Ruff Decision For Dog Walker:
Florida Appeals Court Tosses
Far Fetched Argument For Coverage


Like so many of us, I love dogs. I have two and stop to say hello to every one that I meet walking down the street. So it was with a tinge of sadness to see that someone who did a nice thing for a dog was denied coverage for a freak accident. Even the appeals court seemed unhappy that doing a good deed for a dog ended up this way. And maybe that’s why the trial court adopted a very strained argument to find coverage. But the appeals court, recognizing its task, could not find an ambiguity where clearly none existed.

In Alfa (what a coincidence) Mutual Insurance Company v. Thornton, No. 3D13-551 (Fla. Ct. App. Oct. 23, 2013) the Florida appeals court addressed coverage under the following scenario. The insured took her friend and neighbor’s dog for a walk. The dog was on a retractable leash. The insured stopped to speak to another friend when a person on a motor scooter came down the road on a path between the insured and the dog. The insured raised the retractable leash in the hopes that neither the claimant nor the dog would be harmed, but the claimant ran into the leash, fell from the scooter and sustained significant injuries. The claimant asserted a claim against the insured. Her insurer defended under a reservation of rights and filed a declaratory judgment action to establish that the accident was not covered under her homeowner’s policy.

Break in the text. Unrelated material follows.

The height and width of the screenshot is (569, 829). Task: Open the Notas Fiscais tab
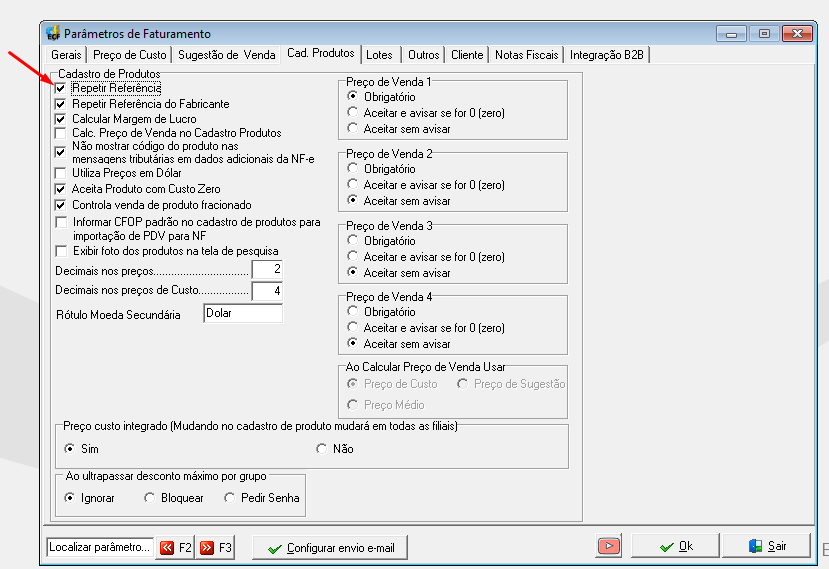pos(527,55)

At issue was the applicability of a policy exclusion for bodily injury arising out of the care or custody of animals not owned by the insured. It is hard to imagine that exclusion not applying to an insured that has her neighbor’s dog on a leash. But the trial court found a way around it: “The scenario in this case, in which the injured party appears to have driven a motor scooter in a manner so as to collide with a dog leash being held in the air the court finds that the dog had very little to do with this accident at all. It was merely the coincidental and legally remote source of a component, the leash, which was itself harmless until acted upon by [the Insured], holding it up in the air, and [the Claimant], driving into the leash.” Thus, the trial court held that the accident did not involve injury “arising out of” the insured’s care or custody of an animal she did not own. Again, I love dogs, but it’s hard to believe that conclusion.

And the appeals court certainly did not. After looking at the many meanings of “arising out of,” (such as originating from, having its origin in, having connection with) the court held that the term was not ambiguous here: “The dog extended the leash. No dog, no accident.” But the court left a parting word that the outcome had a sense of unfairness: “We may rue the liability that has attended the Insured’s good deed in taking her neighbor’s dog for a walk, but the exclusion addresses a risk that has been reduced to understandable words and phrases. The excluded risk obviously has some basis in the experience of humans, animals, and actuaries.”